NU Online News Service, Feb. 10, 2004, 5:51 p.m. EST – Sparks are flying over a draft of the National Association of Insurance Commissioners’ white paper on best practices organizations.[@@]
The paper focuses on organizations such as the Insurance Marketplace Standards Association, Washington, that develop standards for the life insurance industry. Insurers have argued that regulators could use membership in IMSA to help determine whether insurers’ market conduct compliance programs pass muster.
Birny Birnbaum, an NAIC-funded consumer advocate and executive director of the Center for Economic Justice, Austin, Texas, is sparring with IMSA Deputy Director Don Walters over the wording of Section 3I of the draft. The section would tie the effectiveness of any best practices organization to recognition of that organization.

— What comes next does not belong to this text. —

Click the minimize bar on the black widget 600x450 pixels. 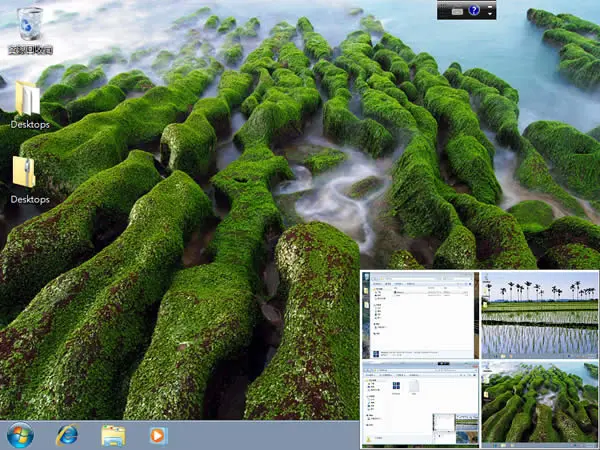(x=490, y=7)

Walters argues in an e-mail to the NAIC, Kansas City, Mo., that Birnbaum has misrepresented IMSA’s views on how Section 3I should be worded.

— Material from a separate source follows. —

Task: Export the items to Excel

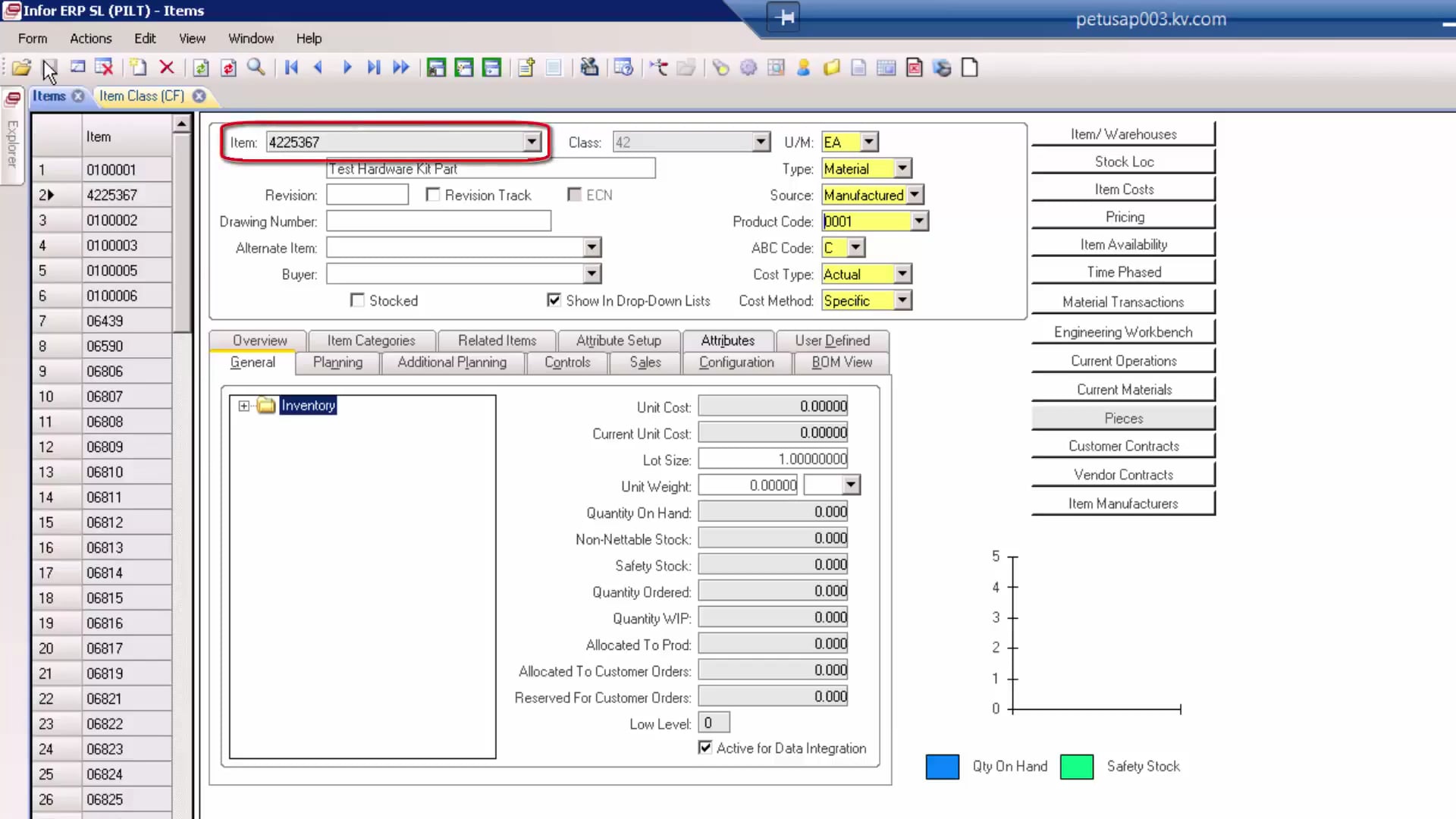Action: 914,67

“IMSA would like to be on record to refute the assertion in Birny Birnbaum’s recent correspondence that the attachment to his e-mail message delivered earlier today represents ?CEJ’s suggested language’ on Section 3I of the draft White Paper on Best Practices Organizations,” Walters writes in the e-mail. “The language in the attachment was based upon an initial draft developed by IMSA and modified thereafter through a series of e-mail exchanges with Mr. Birnbaum. Through these e-mail exchanges, IMSA’s initial draft was subsequently modified by Mr. Birnbaum to now comprise what he considers to be ?CEJ’s suggested language.’
“We strenuously object to these tactics as inconsistent with high standards of ethics, good faith and fair dealing. IMSA will submit its proposed language under separate cover.”
When contacted by National Underwriter, Birnbaum said he was puzzled by Walter’s “flaming” reaction. “I’m stunned,” Birnbaum said. “This is really beyond belief. All those accusations are just ridiculous.”
Birnbaum adds that that the Center for Economic Justice and IMSA had made progress on reaching consensus but could not agree on a phrase concerning measuring the effectiveness of best practices organizations on market conduct.